The good, the not-so-good, and the departed
By LLOYD SCHWARTZ | December 21, 2010
WELCOME RETURN: Despite continuing health problems, James Levine rebounded this fall, with both the BSO and the Met. |
• LEVINE WATCH
The most important story in classical music last year was big news not only for what happened but for what didn't. James Levine, the music director of Boston's biggest and best-known classical-music organization, the Boston Symphony Orchestra, was out for most of the spring BSO season and for all of the Tanglewood summer season recuperating from major back surgery. There were calls for him to resign; an editorial in the Boston Globe questioned whether he was healthy enough to continue. But though he's still frail and walks with a cane, his performances since his return — Wagner, Mahler (a magnificent Resurrection Symphony), a great Schumann Symphony No. 2 (part of a BSO Schumann 200th-birthday retrospective), and the first part of a retrospective of John Harbison symphonies — have been on the highest musical level. The best grand opera in Boston this year was surely the HD theatrical telecast live from the Metropolitan Opera of Levine conducting Plácido Domingo in the title role of Verdi's Simon Boccanegra. The BSO released a wonderful CD set of his live Mozart symphony performances, and the Met, in honor of his 40th anniversary there, has released two huge box sets of CDs and DVDs with a small fraction of his nearly 2500 live opera performances.
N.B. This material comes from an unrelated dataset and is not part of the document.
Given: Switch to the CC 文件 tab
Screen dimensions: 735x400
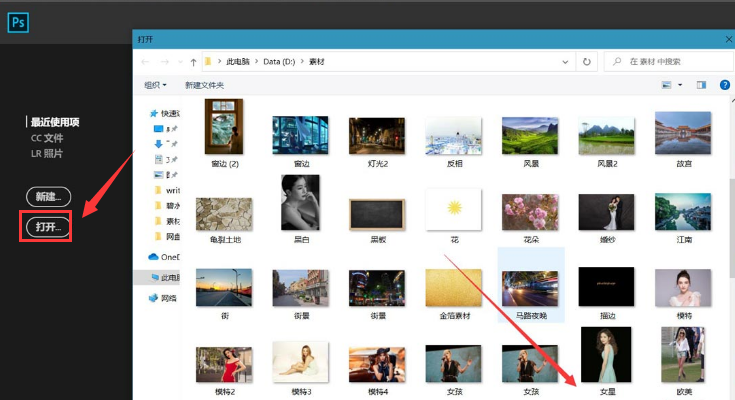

Boston is lucky to have him, and I hope he's around for a long time to come.
• CONTEMPORARY HITS
This was a great year for contemporary music. Levine and the BSO did the Harbison cycle and Elliott Carter's exquisite newly commissioned Flute Concerto (with Elizabeth Rowe); David Hoose and the Cantata Singers introduced Yehudi Wyner's major newly commissioned choral work, Give Thanks for All Things; and the New England Conservatory celebrated Christian Wolff and Gunther Schuller. But if I had to choose only one event, it would the final concert in the Boston Conservatory's tribute to Pierre Boulez on his 85th birthday. Eric Hewitt leading 11 of the area's most brilliant players in the first American performance of Boulez's astonishing 48-minute Dérive 2 (last updated in 2006) would be an outstanding achievement in any year.
• ONGOING DISCOVERY
The Discovery Ensemble — a chamber orchestra made up of superlative young players, many just out of school — and its gifted music director, Courtney Lewis (now assistant conductor of the Minnesota Orchestra), have been offering some of the best orchestral music heard around these parts, in imaginatively conceived programs combining classical and modern music. Their notable achievement was capped by this year's towering performance of Beethoven's Eroica Symphony. The group have the noble mission of going into inner-city schools and exposing the kids, most of them for the first time, to classical music. Large adult audiences are only beginning to discover Discovery Ensemble's grown-up delights.